Exercise directions —
Copy the following data line for line, without changing anything.

Task inputs —
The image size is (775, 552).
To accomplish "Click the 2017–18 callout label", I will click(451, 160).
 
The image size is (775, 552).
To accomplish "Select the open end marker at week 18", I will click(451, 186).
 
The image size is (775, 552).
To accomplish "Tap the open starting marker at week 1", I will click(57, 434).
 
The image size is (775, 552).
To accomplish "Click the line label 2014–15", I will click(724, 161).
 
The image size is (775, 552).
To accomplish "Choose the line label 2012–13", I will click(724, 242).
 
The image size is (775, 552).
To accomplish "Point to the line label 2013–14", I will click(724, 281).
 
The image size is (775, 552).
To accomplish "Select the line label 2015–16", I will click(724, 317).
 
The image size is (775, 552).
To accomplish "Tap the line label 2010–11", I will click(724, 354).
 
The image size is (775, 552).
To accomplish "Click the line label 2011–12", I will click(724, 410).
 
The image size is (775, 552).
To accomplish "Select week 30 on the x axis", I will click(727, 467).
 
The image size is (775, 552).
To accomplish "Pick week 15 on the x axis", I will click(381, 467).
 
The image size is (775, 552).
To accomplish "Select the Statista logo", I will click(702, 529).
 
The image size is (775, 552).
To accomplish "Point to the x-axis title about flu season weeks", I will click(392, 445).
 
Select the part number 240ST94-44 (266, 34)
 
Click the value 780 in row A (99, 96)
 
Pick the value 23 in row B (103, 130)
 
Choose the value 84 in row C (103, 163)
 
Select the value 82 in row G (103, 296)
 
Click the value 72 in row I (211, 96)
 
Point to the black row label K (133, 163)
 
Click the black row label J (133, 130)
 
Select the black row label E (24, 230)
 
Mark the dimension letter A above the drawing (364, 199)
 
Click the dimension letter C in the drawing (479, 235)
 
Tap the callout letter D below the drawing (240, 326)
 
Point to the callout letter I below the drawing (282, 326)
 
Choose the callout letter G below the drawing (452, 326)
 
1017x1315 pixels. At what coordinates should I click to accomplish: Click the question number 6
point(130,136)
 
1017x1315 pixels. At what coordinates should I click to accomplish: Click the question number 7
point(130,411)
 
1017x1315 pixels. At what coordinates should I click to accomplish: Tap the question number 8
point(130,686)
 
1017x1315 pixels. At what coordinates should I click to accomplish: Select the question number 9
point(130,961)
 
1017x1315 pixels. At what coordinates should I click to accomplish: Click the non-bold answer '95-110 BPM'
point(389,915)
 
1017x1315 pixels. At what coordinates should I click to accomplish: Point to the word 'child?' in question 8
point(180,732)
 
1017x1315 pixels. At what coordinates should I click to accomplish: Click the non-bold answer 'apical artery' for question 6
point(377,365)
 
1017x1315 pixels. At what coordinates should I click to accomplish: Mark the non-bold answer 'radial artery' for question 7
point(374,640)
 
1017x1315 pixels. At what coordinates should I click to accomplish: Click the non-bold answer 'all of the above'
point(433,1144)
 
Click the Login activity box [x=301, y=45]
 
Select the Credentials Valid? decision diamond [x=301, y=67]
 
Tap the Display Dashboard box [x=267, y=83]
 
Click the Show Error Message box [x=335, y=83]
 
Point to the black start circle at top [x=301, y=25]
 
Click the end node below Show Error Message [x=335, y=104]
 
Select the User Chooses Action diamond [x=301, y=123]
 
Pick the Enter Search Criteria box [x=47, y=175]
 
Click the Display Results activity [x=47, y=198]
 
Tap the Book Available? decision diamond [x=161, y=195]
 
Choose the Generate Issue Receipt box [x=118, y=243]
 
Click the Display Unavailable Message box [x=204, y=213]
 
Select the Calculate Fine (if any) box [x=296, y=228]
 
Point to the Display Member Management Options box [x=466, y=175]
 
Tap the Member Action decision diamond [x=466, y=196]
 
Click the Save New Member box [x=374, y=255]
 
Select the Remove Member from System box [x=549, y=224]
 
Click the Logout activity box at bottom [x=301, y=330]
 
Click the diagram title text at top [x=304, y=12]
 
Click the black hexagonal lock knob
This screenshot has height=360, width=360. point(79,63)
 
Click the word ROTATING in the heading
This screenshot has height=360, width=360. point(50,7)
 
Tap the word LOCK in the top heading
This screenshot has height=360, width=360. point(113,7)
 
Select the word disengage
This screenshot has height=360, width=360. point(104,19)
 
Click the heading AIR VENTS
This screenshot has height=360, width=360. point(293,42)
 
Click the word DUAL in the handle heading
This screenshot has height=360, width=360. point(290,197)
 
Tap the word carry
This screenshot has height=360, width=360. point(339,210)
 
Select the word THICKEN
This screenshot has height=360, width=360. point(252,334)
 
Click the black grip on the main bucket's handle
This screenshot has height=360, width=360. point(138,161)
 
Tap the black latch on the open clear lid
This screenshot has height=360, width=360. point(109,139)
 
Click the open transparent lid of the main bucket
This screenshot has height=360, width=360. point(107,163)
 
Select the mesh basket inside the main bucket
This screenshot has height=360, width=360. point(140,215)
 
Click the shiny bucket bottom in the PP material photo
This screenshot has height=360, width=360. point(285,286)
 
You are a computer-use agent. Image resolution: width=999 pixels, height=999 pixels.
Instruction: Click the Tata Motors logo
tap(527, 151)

Result of this task —
The image size is (775, 552).
To accomplish "Click the 2017–18 callout label", I will click(451, 160).
 
The image size is (775, 552).
To accomplish "Select the open end marker at week 18", I will click(451, 186).
 
The image size is (775, 552).
To accomplish "Tap the open starting marker at week 1", I will click(57, 434).
 
The image size is (775, 552).
To accomplish "Click the line label 2014–15", I will click(724, 161).
 
The image size is (775, 552).
To accomplish "Choose the line label 2012–13", I will click(724, 242).
 
The image size is (775, 552).
To accomplish "Point to the line label 2013–14", I will click(724, 281).
 
The image size is (775, 552).
To accomplish "Select the line label 2015–16", I will click(724, 317).
 
The image size is (775, 552).
To accomplish "Tap the line label 2010–11", I will click(724, 354).
 
The image size is (775, 552).
To accomplish "Click the line label 2011–12", I will click(724, 410).
 
The image size is (775, 552).
To accomplish "Select week 30 on the x axis", I will click(727, 467).
 
The image size is (775, 552).
To accomplish "Pick week 15 on the x axis", I will click(381, 467).
 
The image size is (775, 552).
To accomplish "Select the Statista logo", I will click(702, 529).
 
The image size is (775, 552).
To accomplish "Point to the x-axis title about flu season weeks", I will click(392, 445).
 
Select the part number 240ST94-44 (266, 34)
 
Click the value 780 in row A (99, 96)
 
Pick the value 23 in row B (103, 130)
 
Choose the value 84 in row C (103, 163)
 
Select the value 82 in row G (103, 296)
 
Click the value 72 in row I (211, 96)
 
Point to the black row label K (133, 163)
 
Click the black row label J (133, 130)
 
Select the black row label E (24, 230)
 
Mark the dimension letter A above the drawing (364, 199)
 
Click the dimension letter C in the drawing (479, 235)
 
Tap the callout letter D below the drawing (240, 326)
 
Point to the callout letter I below the drawing (282, 326)
 
Choose the callout letter G below the drawing (452, 326)
 
1017x1315 pixels. At what coordinates should I click to accomplish: Click the question number 6
point(130,136)
 
1017x1315 pixels. At what coordinates should I click to accomplish: Click the question number 7
point(130,411)
 
1017x1315 pixels. At what coordinates should I click to accomplish: Tap the question number 8
point(130,686)
 
1017x1315 pixels. At what coordinates should I click to accomplish: Select the question number 9
point(130,961)
 
1017x1315 pixels. At what coordinates should I click to accomplish: Click the non-bold answer '95-110 BPM'
point(389,915)
 
1017x1315 pixels. At what coordinates should I click to accomplish: Point to the word 'child?' in question 8
point(180,732)
 
1017x1315 pixels. At what coordinates should I click to accomplish: Click the non-bold answer 'apical artery' for question 6
point(377,365)
 
1017x1315 pixels. At what coordinates should I click to accomplish: Mark the non-bold answer 'radial artery' for question 7
point(374,640)
 
1017x1315 pixels. At what coordinates should I click to accomplish: Click the non-bold answer 'all of the above'
point(433,1144)
 
Click the Login activity box [x=301, y=45]
 
Select the Credentials Valid? decision diamond [x=301, y=67]
 
Tap the Display Dashboard box [x=267, y=83]
 
Click the Show Error Message box [x=335, y=83]
 
Point to the black start circle at top [x=301, y=25]
 
Click the end node below Show Error Message [x=335, y=104]
 
Select the User Chooses Action diamond [x=301, y=123]
 
Pick the Enter Search Criteria box [x=47, y=175]
 
Click the Display Results activity [x=47, y=198]
 
Tap the Book Available? decision diamond [x=161, y=195]
 
Choose the Generate Issue Receipt box [x=118, y=243]
 
Click the Display Unavailable Message box [x=204, y=213]
 
Select the Calculate Fine (if any) box [x=296, y=228]
 
Point to the Display Member Management Options box [x=466, y=175]
 
Tap the Member Action decision diamond [x=466, y=196]
 
Click the Save New Member box [x=374, y=255]
 
Select the Remove Member from System box [x=549, y=224]
 
Click the Logout activity box at bottom [x=301, y=330]
 
Click the diagram title text at top [x=304, y=12]
 
Click the black hexagonal lock knob
This screenshot has height=360, width=360. point(79,63)
 
Click the word ROTATING in the heading
This screenshot has height=360, width=360. point(50,7)
 
Tap the word LOCK in the top heading
This screenshot has height=360, width=360. point(113,7)
 
Select the word disengage
This screenshot has height=360, width=360. point(104,19)
 
Click the heading AIR VENTS
This screenshot has height=360, width=360. point(293,42)
 
Click the word DUAL in the handle heading
This screenshot has height=360, width=360. point(290,197)
 
Tap the word carry
This screenshot has height=360, width=360. point(339,210)
 
Select the word THICKEN
This screenshot has height=360, width=360. point(252,334)
 
Click the black grip on the main bucket's handle
This screenshot has height=360, width=360. point(138,161)
 
Tap the black latch on the open clear lid
This screenshot has height=360, width=360. point(109,139)
 
Click the open transparent lid of the main bucket
This screenshot has height=360, width=360. point(107,163)
 
Select the mesh basket inside the main bucket
This screenshot has height=360, width=360. point(140,215)
 
Click the shiny bucket bottom in the PP material photo
This screenshot has height=360, width=360. point(285,286)
 
You are a computer-use agent. Image resolution: width=999 pixels, height=999 pixels.
Instruction: Click the Tata Motors logo
tap(527, 151)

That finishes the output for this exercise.